### [Do this]
Reproduce the lines from the one containing "Task: Open the Docker tab" through the one containing "Action: click(273, 10)", inclusive, leaving the pictures out of your answer.

•••••

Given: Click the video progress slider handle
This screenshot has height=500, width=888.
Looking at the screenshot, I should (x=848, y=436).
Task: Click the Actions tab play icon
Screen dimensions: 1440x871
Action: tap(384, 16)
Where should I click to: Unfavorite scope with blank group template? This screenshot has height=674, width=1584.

•••••

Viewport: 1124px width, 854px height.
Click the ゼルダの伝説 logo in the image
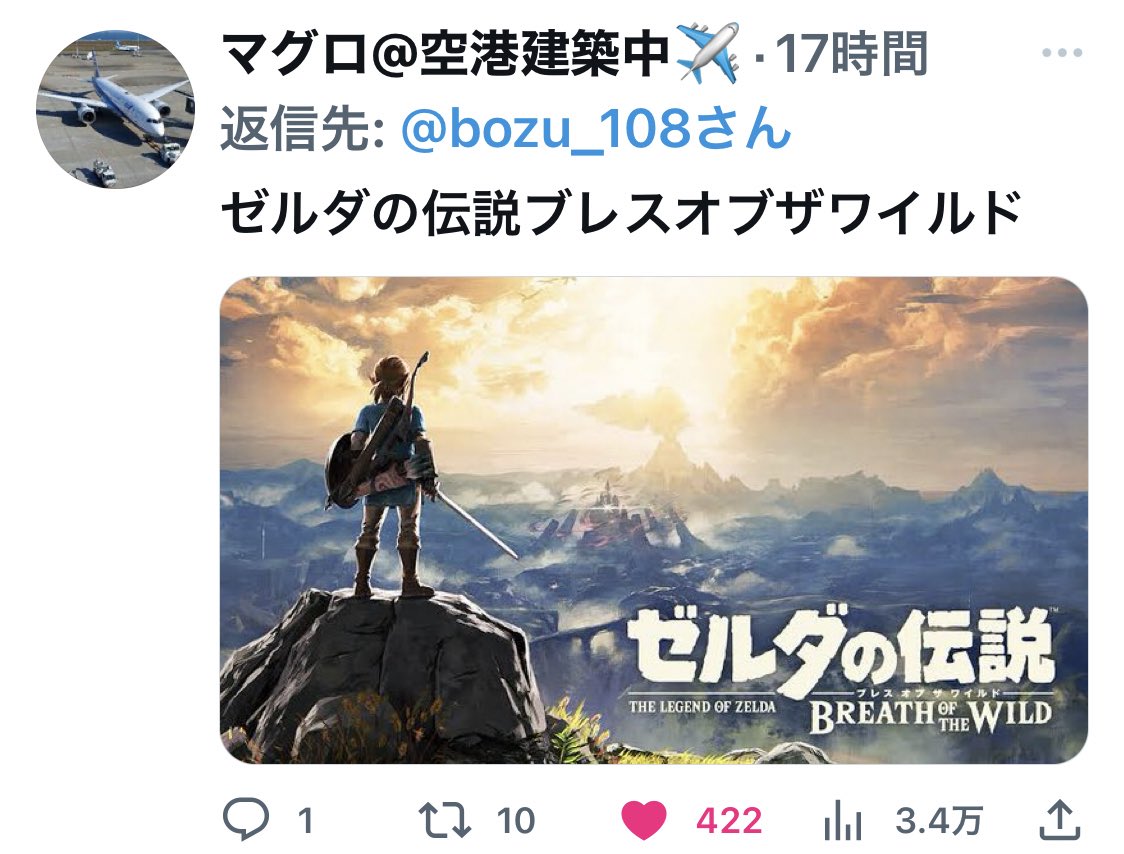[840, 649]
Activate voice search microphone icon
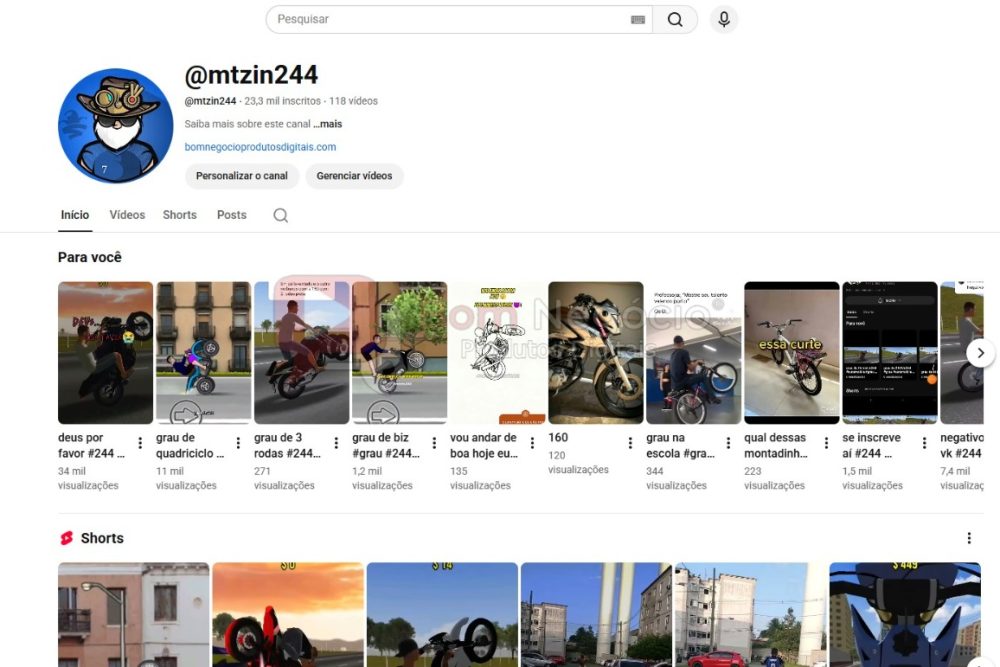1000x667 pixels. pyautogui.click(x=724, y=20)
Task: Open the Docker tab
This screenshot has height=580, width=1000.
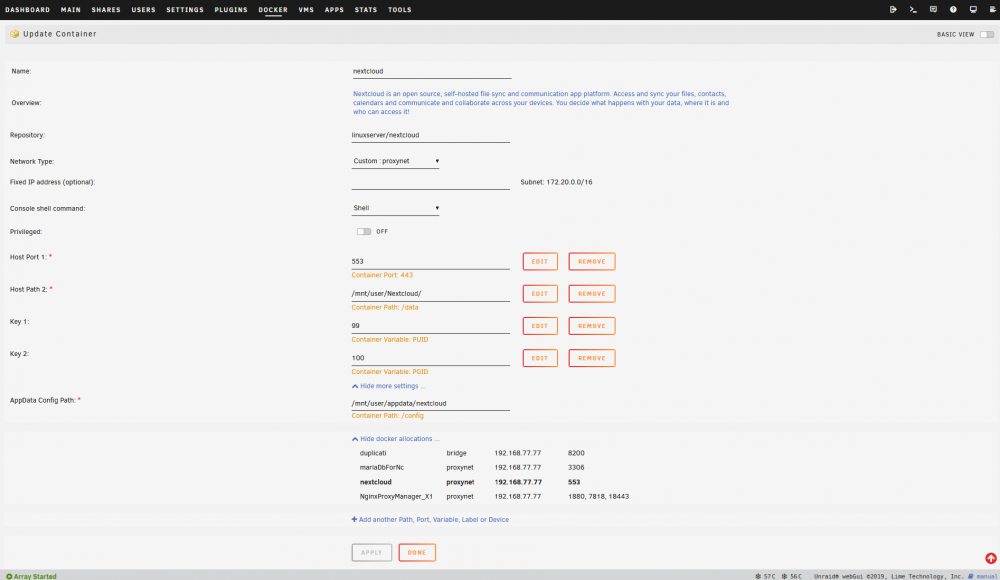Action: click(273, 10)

•••••

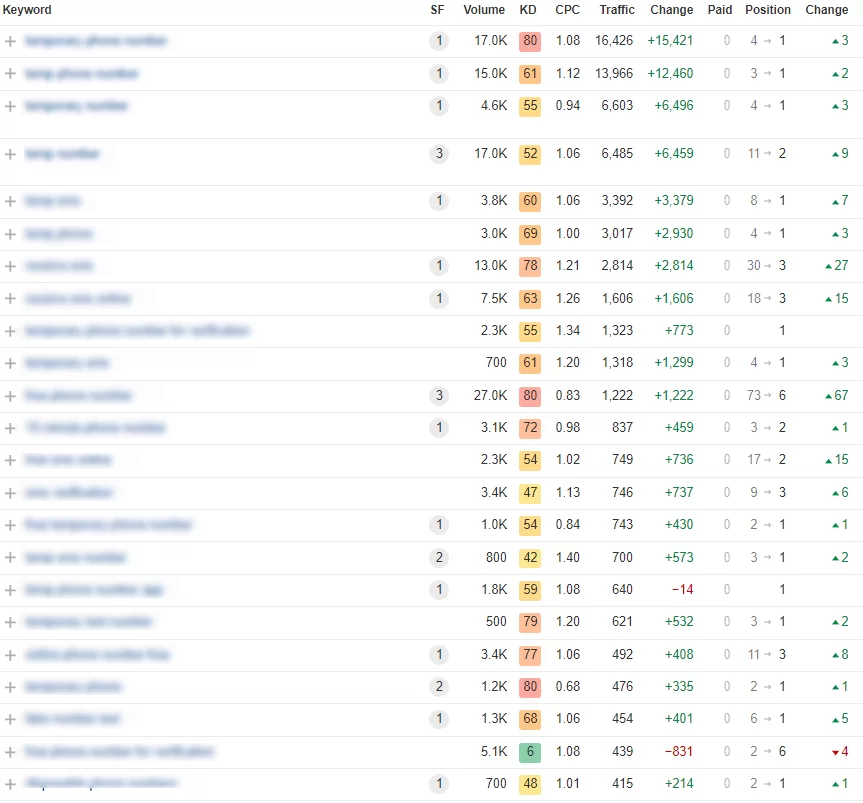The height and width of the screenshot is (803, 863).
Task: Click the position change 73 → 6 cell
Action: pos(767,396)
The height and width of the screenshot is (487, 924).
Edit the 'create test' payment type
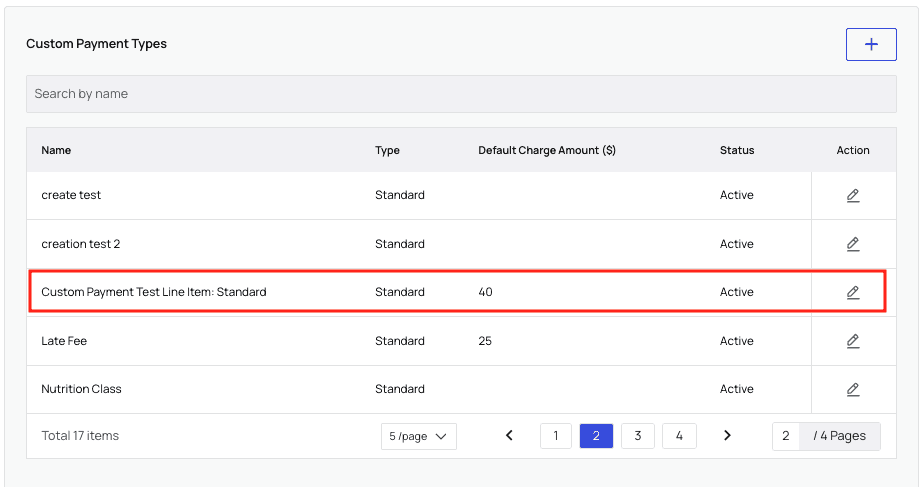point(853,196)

•••••

### [Task answer]
Task: Open the Docker tab
This screenshot has height=580, width=1000.
Action: click(273, 10)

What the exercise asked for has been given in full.